- Provided records:
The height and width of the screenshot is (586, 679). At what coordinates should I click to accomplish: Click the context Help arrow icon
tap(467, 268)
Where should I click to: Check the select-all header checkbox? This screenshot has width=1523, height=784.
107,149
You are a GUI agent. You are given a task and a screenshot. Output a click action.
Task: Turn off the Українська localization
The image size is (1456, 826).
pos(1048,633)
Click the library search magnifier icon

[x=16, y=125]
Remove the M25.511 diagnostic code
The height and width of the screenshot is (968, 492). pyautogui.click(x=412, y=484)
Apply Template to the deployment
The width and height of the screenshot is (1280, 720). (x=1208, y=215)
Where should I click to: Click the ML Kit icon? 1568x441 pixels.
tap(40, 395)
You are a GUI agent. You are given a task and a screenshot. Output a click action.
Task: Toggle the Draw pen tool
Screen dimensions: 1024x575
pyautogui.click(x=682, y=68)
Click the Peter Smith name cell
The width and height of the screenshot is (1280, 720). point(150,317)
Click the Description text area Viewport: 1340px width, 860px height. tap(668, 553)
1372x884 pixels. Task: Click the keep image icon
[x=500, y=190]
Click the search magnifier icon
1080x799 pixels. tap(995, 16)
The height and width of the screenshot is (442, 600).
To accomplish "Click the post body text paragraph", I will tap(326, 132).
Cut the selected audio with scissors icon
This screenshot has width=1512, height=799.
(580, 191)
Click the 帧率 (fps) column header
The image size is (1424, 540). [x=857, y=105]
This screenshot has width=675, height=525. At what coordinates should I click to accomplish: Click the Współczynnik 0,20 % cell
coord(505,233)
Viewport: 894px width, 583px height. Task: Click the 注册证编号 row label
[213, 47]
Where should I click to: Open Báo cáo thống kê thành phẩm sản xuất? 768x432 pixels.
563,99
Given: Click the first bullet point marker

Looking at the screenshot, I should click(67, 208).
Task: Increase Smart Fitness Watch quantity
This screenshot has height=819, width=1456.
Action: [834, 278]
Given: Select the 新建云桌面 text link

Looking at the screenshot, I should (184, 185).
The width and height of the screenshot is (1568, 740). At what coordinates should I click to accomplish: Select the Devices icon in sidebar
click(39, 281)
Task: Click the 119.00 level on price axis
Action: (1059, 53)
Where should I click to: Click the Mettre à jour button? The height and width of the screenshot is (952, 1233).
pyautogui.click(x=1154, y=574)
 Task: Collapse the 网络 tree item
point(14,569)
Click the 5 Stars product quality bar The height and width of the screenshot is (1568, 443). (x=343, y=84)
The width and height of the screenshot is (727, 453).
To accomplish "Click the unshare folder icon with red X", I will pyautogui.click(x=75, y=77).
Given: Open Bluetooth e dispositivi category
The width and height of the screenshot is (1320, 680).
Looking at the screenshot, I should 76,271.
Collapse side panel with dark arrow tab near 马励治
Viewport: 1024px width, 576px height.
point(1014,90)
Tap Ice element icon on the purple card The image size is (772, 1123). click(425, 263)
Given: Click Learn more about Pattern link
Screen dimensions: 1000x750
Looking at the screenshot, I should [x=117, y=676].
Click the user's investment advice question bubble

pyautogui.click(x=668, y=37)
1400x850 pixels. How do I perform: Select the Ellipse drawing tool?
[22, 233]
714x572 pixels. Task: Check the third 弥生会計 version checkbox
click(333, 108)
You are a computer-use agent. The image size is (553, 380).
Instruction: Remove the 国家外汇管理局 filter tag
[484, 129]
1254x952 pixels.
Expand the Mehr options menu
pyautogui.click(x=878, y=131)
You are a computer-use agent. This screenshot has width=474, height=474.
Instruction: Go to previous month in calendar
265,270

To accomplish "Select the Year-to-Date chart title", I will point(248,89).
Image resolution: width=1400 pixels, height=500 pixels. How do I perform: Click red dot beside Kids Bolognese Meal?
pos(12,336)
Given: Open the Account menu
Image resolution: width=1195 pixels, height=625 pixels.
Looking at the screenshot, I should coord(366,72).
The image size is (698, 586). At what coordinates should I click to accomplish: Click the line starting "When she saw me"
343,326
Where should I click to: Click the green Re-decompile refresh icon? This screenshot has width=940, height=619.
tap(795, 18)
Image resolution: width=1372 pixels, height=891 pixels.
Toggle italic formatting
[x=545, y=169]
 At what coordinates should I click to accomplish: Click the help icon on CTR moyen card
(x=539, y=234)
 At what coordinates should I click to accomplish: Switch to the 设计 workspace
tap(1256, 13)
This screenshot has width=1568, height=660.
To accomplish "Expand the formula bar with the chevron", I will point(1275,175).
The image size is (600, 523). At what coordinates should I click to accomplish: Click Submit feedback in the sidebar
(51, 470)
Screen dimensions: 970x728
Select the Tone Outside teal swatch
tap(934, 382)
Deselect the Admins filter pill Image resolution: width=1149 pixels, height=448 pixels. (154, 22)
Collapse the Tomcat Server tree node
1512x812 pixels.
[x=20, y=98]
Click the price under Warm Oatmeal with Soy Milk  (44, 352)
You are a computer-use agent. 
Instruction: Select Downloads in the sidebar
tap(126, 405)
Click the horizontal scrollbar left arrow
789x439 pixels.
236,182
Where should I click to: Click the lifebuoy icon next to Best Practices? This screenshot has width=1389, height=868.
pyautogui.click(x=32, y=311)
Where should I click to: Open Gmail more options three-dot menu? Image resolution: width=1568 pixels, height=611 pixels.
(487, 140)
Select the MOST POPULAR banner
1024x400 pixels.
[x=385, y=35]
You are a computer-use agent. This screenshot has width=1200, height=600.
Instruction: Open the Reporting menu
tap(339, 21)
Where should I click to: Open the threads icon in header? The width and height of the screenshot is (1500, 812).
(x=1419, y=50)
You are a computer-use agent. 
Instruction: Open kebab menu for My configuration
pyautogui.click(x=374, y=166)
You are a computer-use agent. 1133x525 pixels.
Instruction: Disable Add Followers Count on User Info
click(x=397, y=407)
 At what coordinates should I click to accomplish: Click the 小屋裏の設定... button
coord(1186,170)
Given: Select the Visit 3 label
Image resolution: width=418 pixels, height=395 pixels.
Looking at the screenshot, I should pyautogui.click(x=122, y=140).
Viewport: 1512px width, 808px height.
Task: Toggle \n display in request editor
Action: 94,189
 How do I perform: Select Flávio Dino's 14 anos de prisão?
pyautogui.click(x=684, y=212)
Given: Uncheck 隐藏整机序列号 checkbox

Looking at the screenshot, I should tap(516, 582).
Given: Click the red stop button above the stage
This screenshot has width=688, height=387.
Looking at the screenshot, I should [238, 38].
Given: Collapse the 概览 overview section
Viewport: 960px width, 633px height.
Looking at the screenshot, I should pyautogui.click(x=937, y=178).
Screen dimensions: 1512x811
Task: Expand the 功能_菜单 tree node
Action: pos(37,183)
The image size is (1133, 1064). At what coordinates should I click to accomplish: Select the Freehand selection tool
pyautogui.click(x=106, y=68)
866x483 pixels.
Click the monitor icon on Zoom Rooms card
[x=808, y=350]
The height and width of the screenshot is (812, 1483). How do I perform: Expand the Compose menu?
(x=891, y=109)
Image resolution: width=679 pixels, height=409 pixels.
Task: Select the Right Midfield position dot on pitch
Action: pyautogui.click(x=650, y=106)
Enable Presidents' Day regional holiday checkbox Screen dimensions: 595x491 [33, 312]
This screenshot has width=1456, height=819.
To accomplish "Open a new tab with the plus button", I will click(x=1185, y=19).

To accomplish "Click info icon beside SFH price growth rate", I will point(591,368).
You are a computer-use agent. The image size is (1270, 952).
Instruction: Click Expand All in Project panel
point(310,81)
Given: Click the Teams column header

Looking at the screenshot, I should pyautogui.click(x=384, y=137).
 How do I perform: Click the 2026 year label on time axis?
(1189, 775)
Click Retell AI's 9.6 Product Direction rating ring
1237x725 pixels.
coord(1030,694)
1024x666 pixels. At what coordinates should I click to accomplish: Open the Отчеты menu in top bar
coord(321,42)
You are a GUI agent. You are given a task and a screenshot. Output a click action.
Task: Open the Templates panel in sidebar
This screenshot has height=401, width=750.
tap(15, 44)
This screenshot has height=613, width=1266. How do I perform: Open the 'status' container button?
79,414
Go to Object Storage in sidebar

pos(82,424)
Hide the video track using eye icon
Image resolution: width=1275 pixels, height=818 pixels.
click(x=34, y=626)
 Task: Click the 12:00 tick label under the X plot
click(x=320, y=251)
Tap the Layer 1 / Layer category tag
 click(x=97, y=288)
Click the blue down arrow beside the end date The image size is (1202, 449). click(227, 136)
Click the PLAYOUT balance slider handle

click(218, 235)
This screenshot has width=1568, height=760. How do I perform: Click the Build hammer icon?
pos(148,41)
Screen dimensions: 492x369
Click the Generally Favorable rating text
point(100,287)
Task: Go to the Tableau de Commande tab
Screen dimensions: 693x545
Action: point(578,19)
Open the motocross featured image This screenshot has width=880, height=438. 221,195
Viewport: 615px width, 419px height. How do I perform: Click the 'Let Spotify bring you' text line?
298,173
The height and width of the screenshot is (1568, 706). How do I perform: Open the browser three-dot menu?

- Task brief: Return verbatim every line from the beginning of the entries up to and including the line that contains "tap(40, 395)".

- Exercise answer:
The height and width of the screenshot is (586, 679). At what coordinates should I click to accomplish: Click the context Help arrow icon
tap(467, 268)
Where should I click to: Check the select-all header checkbox? This screenshot has width=1523, height=784.
107,149
You are a GUI agent. You are given a task and a screenshot. Output a click action.
Task: Turn off the Українська localization
The image size is (1456, 826).
pos(1048,633)
Click the library search magnifier icon

[x=16, y=125]
Remove the M25.511 diagnostic code
The height and width of the screenshot is (968, 492). pyautogui.click(x=412, y=484)
Apply Template to the deployment
The width and height of the screenshot is (1280, 720). (x=1208, y=215)
Where should I click to: Click the ML Kit icon? 1568x441 pixels.
tap(40, 395)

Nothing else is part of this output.